Massachusetts Hopes Apology Approach Will Reduce Medical Malpractice Insurance Premiums

Last week, the Massachusetts Medical Society announced that six of its top healthcare organizations would be launching a new initiative aimed at improving the commonwealth’s medical liability system and lowering the cost of medical malpractice insurance premiums.

The new initiative is titled, “Roadmap to Reform,” and it is based on the Disclosure, Apology and Offer approach to claim closure. According to the Massachusetts Medical Society, the initiative is expected to improve patient safety, increase transparency, reduce the amount of litigation and cut the overall cost of Massachusetts’ the healthcare system.

Seven hospitals will be participating in this year’s pilot program. Input for the pilot program was received from the Massachusetts Medical Society, Beth Israel Deaconess Medical Center, Bay State Health, the Massachusetts Coalition for the Prevention of Medical Errors, Massachusetts Hospital Association and Medically Induced Trauma Support Services.

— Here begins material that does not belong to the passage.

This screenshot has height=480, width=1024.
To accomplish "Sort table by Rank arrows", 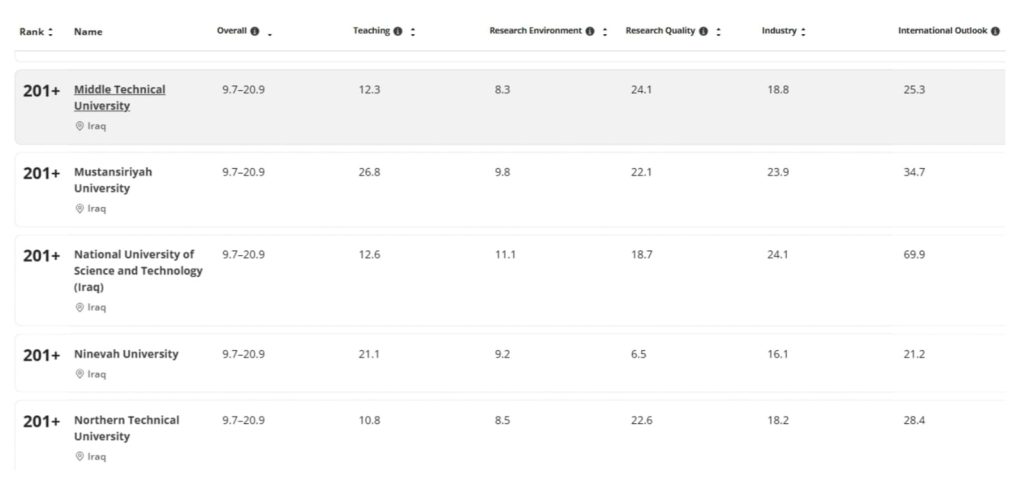I will [51, 32].
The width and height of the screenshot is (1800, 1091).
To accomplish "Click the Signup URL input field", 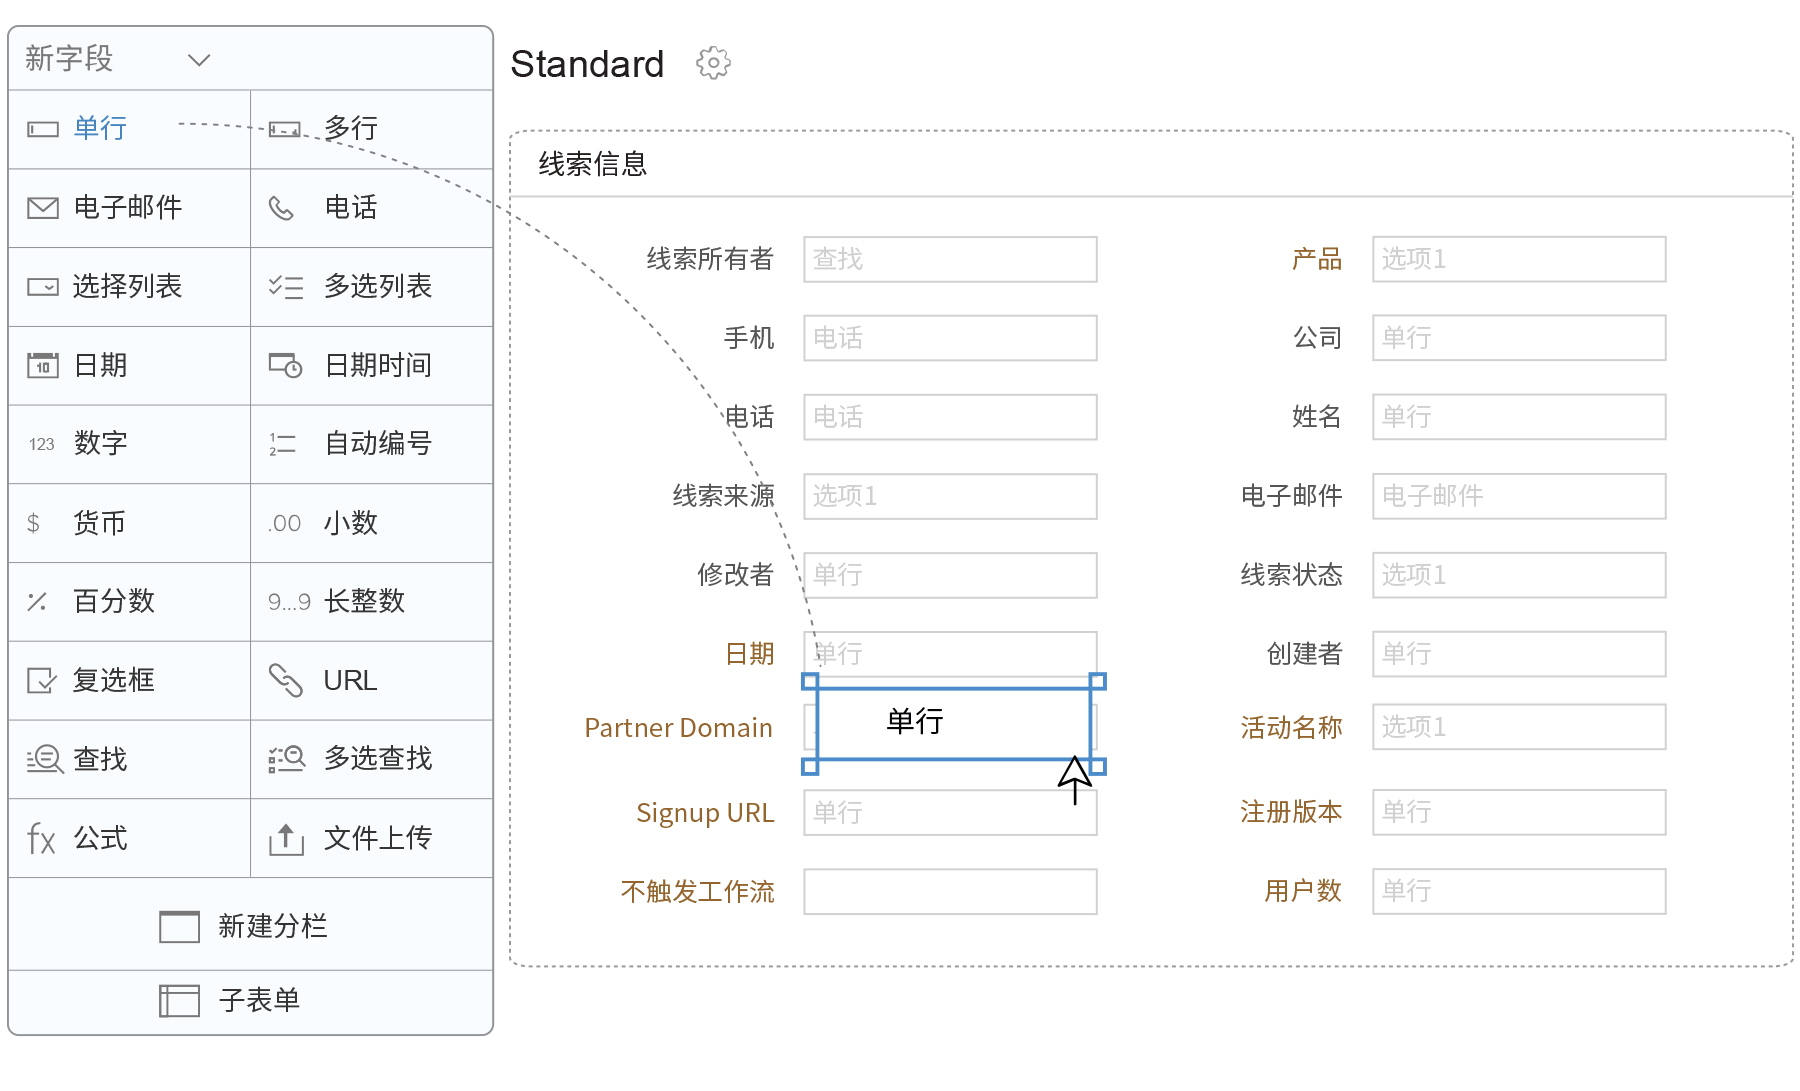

Under the Disclosure, Apology and Offer approach, when an adverse medical outcome occurs, the hospital, physician and their insurance companies will investigate and explain to the patient and his or her family what happened and why. They will then apologize for the adverse outcome and make an early financial offer to rectify the situation. Most importantly, the hospital and physician will detail to the patient and his or her family what steps will be taken to ensure the error does not occur again in the future.

The Massachusetts Medical Society and the other entities behind the Disclosure, Apology and Offer approach believe that both patients and physicians will regard the new model as being more fair, timely and supportive than the traditional response to adverse events, which is combative, discourages the exchange of statistics and impedes efforts to improve patient safety. They also believe the Disclosure, Apology and Offer approach will lead to quicker resolution of cases and enhance the reporting of medical errors.

In addition to funding from the Patient Protection & Affordable Care Act, three of the nation’s largest healthcare insurance companies supported the Disclosure, Apology and Offer model’s implementation.